Höfundar:
Kristrún Ýr Holm, Magnús Gauti Úlfarsson, Kari Arnarson, Finnur Freyr Eiríksson, Yassene Mohammed, Christoph H Borchers, Sigríður Klara Böðvarsdóttir, Margrét Þorsteinsdóttir
Introduction: Breast cancer (BC) is the most prevalent cancer among women worldwide and the second leading cause of cancer deaths. The x-ray mammography is the most common screening method for early detection of BC. However, often in the early stages of BC development the tumor is not visible on these mammographs. It is therefore a need for more sensitive diagnostic tool for early detection of BC. The aim of this study is to search for novel biomarkers in human plasma by targeted proteomics to improve early BC diagnosis.

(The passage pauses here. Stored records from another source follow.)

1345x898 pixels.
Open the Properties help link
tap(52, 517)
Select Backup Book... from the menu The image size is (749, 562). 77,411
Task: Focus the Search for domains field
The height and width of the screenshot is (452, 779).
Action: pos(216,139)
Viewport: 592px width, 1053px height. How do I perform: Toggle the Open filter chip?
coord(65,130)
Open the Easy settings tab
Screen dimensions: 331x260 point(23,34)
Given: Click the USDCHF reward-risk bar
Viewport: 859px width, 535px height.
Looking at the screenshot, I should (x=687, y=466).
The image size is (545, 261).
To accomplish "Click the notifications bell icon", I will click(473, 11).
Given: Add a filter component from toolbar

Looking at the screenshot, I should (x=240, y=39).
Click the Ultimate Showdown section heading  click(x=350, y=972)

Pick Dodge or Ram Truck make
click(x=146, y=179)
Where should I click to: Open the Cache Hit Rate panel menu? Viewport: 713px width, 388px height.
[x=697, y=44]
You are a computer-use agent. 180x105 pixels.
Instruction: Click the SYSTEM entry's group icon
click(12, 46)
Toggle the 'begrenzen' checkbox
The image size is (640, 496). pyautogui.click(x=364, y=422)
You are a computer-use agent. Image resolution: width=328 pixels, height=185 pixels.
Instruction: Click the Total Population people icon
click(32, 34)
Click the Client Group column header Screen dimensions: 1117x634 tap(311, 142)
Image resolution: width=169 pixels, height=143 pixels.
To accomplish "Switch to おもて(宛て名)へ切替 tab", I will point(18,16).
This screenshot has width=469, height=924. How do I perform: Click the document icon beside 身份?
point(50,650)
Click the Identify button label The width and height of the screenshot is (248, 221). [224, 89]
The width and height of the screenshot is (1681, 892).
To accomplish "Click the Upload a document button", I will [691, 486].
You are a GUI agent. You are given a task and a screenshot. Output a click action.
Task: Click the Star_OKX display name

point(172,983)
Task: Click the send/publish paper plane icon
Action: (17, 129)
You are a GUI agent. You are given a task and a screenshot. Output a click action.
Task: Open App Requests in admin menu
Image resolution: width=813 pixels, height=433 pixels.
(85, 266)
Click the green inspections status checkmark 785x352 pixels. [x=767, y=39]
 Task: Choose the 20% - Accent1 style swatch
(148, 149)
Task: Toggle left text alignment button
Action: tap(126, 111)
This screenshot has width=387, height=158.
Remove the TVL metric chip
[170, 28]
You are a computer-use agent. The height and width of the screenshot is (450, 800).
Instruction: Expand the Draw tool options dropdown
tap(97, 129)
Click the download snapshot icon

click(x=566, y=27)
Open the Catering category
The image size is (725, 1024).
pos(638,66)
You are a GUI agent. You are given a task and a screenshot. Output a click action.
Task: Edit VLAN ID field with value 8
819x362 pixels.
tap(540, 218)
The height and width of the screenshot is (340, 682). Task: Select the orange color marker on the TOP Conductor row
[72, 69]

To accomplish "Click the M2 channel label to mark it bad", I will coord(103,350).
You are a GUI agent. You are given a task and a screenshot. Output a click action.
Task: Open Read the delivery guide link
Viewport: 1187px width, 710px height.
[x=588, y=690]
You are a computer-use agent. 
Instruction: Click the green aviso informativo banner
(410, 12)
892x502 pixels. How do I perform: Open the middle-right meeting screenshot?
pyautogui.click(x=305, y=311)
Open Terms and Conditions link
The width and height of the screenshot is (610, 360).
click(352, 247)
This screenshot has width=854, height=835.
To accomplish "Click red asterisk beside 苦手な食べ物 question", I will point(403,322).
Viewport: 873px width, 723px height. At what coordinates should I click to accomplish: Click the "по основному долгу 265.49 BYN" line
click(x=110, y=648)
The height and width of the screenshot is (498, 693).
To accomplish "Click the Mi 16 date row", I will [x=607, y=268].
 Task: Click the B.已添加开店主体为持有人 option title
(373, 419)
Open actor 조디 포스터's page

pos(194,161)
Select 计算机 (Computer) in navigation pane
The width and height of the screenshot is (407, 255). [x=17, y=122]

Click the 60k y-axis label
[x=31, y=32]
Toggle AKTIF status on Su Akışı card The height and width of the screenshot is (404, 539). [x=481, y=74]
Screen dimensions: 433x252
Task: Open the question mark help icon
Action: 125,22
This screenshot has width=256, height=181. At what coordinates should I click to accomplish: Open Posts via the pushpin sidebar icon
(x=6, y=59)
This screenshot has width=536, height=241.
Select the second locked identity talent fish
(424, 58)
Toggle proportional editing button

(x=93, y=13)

Methods: 131 proteins were quantified in 394 bio-bank plasma samples, 197 samples from BC cases and 197 samples from healthy controls, using PeptiQuant protein human plasma assay kit with UPLC-MRM-MS/MS analysis. Prior to analysis the plasma samples were proteolytically cleaved and concentrated by solid-phase extraction using liquid handling robot. Data analysis was conducted using Skyline Quantitative Analysis software, R studio and SIMCA Pro-17 for multivariate data analyzing.
Results: The targeted MRM proteomic assay was successfully implemented for quantification of 131 proteins in 394 human plasma samples. Out of the 131 proteins 105 proteins were quantifiable in the bio-bank plasma samples with acceptable precision and accuracy. Preliminary results indicate a potential difference in protein composition between plasma samples from BC patients and controls. Further data analysis is being conducted using computational methods such as machine learning for interpretation of the data.
Conclusions: Preliminary results using multivariate data analysis indicate a difference in protein composition between plasma samples from BC patients and controls.